COMPITO 1 → Riscrivi il passo del testo sul vino naturale da "Una lancia va" a "sempre molto centrate.", mettendo "serata" al posto di "conferenza".
COMPITO 2 →
Rispondi in breve a queste domande sul testo sul vino naturale.
(a) In quale località si è tenuta la conferenza di Josko Gravner?
(b) Secondo le associazioni di settore, che cosa dovrebbe evitare il cosiddetto "vino naturale"?
(c) Che cosa portano nel bicchiere i produttori italiani che hanno cambiato rotta?
COMPITO 3 → Prosegui il testo sul vino naturale a partire dal punto in cui si interrompe.

Gli eventi collaterali durante la kermesse scaligera dilagano, i vari movimenti e associazioni vinnaturiste martellano incessantemente senza esclusione di bicchieri. La settimana più alcolica dell’anno è sicuramente questa, colei che chiude tutte le feste comandate, ah no, ce ne sono ancora, vabbè.

 

Facciamo un’analisi meno tecnica e più concisa.

 

Dobbiamo, secondo me, ritornare a fare vini buoni innanzitutto, prima di sbandierare al Mondo il proprio entusiasmo verso una certa direzione. Non sono qua a difendere nessuna categoria, però il vino nel bicchiere deve arrivare senza difetti, inutile continuare a farli passare come caratteristiche, alla fine della fiera la gente si stufa ed il filone scoppierà come una bolla di sapone.

 

Secondo le varie associazioni di settore, il cosiddetto “vino naturale” dovrebbe evitare la standardizzazione di quei prodotti ottenuti da agricoltura convenzionale e da tecniche di vinificazioni invasive, mettendo in primo piano e facendo esprimere le caratteristiche dei diversi vitigni e territori, se continuiamo a “coprire” con volatili a 2, brett, riduzioni che non togliamo nemmeno a scecherarlo come il più buono dei cocktail, oppure macerazioni e rifermentati in bottiglia uguali da Noto a Vipiteno, la confusione si moltiplica; sarebbe come mettersi sullo stesso piano di tutti quei vini svuotati da dentro, senza più un’anima propria, standardizzati appunto, con palati tutti uguali.

 

Una lancia va spezzata a favore di molti produttori italiani, i quali, visti alcuni errori del passato, hanno cambiato rotta, portando nel bicchiere liquidi più nitidi.

 

Non ho partecipato alla conferenza tenuta da Josko Gravner a Cerea -Sabato- ma pare che più di qualcuno si sia indignato per le sue forti parole, estrapolate in un discorso molto ampio, avendo voluto strumentalizzare il personaggio.

 

Parlando dei vini assaggiati ho trovato alcune cose davvero terribili, altre di buon approccio, le “sicurezze” sempre molto centrate.

ESTRATTO DEI DATI →
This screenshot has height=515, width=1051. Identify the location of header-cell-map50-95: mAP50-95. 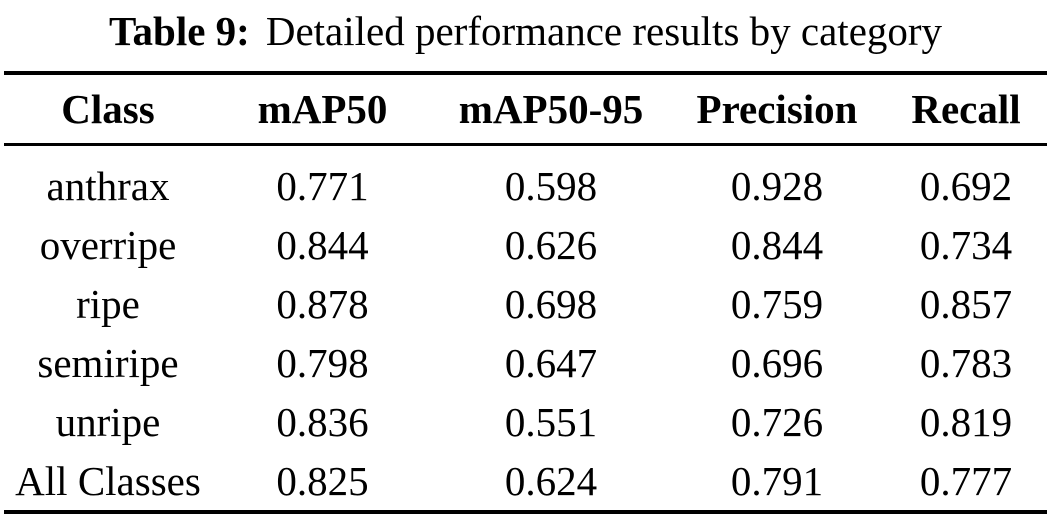
(551, 110).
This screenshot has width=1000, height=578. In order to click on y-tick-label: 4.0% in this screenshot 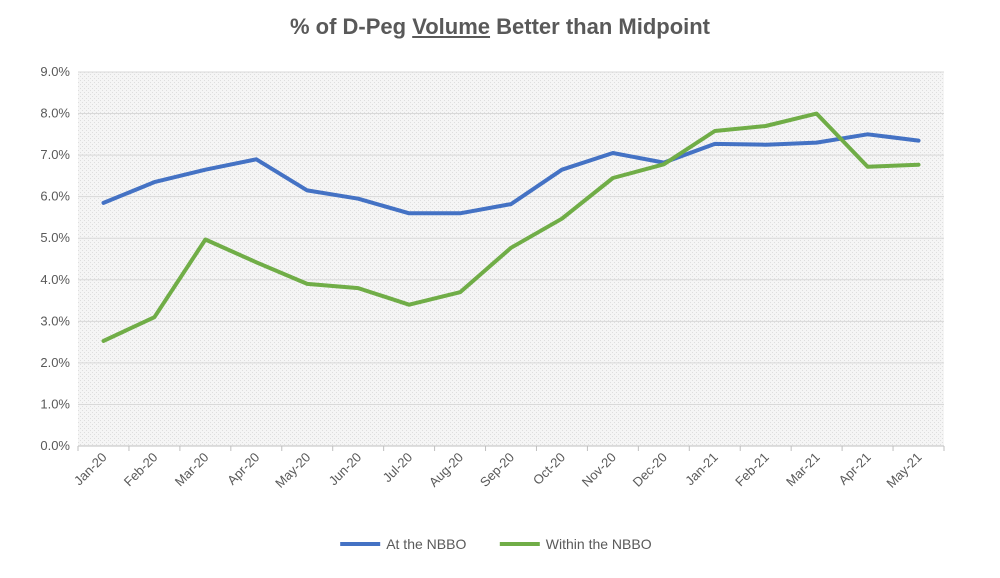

RISPOSTA 1 →
Una lancia va spezzata a favore di molti produttori italiani, i quali, visti alcuni errori del passato, hanno cambiato rotta, portando nel bicchiere liquidi più nitidi.

 

Non ho partecipato alla serata tenuta da Josko Gravner a Cerea -Sabato- ma pare che più di qualcuno si sia indignato per le sue forti parole, estrapolate in un discorso molto ampio, avendo voluto strumentalizzare il personaggio.

 

Parlando dei vini assaggiati ho trovato alcune cose davvero terribili, altre di buon approccio, le “sicurezze” sempre molto centrate.

RISPOSTA 2 →
(a) A Cerea.
(b) La standardizzazione dei prodotti ottenuti da agricoltura convenzionale e da tecniche di vinificazioni invasive.
(c) Liquidi più nitidi.

RISPOSTA 3 →
Vodopivec Solo MM15
vitovska terrena, ancora in fasce, deve scrollarsi di dosso una certa rigidità, ma se si vuole fare un vino bianco con vinificazione in rosso, passare per Sgonigo (Ts) e imparare, l’omologazione di tutti i macerati porta all’esasperazione, noi questi vini vogliamo!

 

Rivella Barbaresco Montestefano 2013
bocca cangiante, tannino che aggrappa ma riparte, si distende su toni balsamici, finanche esotici. Chapeau Mr.Rivella.

 

Serafino Rivella

Quinta do Passo “Humus”  Vino Branco 2016
Due masse separate, una in una barrique, una in un’altra, il primo a contatto sulle bucce per 2 mesi, il secondo 6. Le uve sono Arinto e Fernao Pires. Vorrei scrivere dell’altro ma la mia conoscenza dei vini Portoghesi è simile a quella in Aeronautica. Vino che mi ha impressionato per spinta acida e marina, l’influsso dell’Atlantico è notevole, vino compiuto e disteso.

 

 

Francesco Marra Negroamaro 2015
un rincorrersi di toni maturi veicolati da una leggera volatile che riesce finanche a distenderlo e portarlo in profondità. Ha si le spalle larghe ma commisurate.

 

Skerlj Malvasia 2015
vento di sapidità, vino di materia ma mai spanciato.
 
Massa Vecchia Batone 2017
nuova etichetta per l’azienda di Massa Marittima. Ho sempre preferito il loro bianco da Vermentino ed il rosato, ma con questo rosso si è raggiunta l’apoteosi della bevibilità e della piacevolezza. Un inno al mare, succo e agrume, schiettezza e nettezza. Pane e salame. Costa poco, vale molto.

 

Altro giro, altra corsa.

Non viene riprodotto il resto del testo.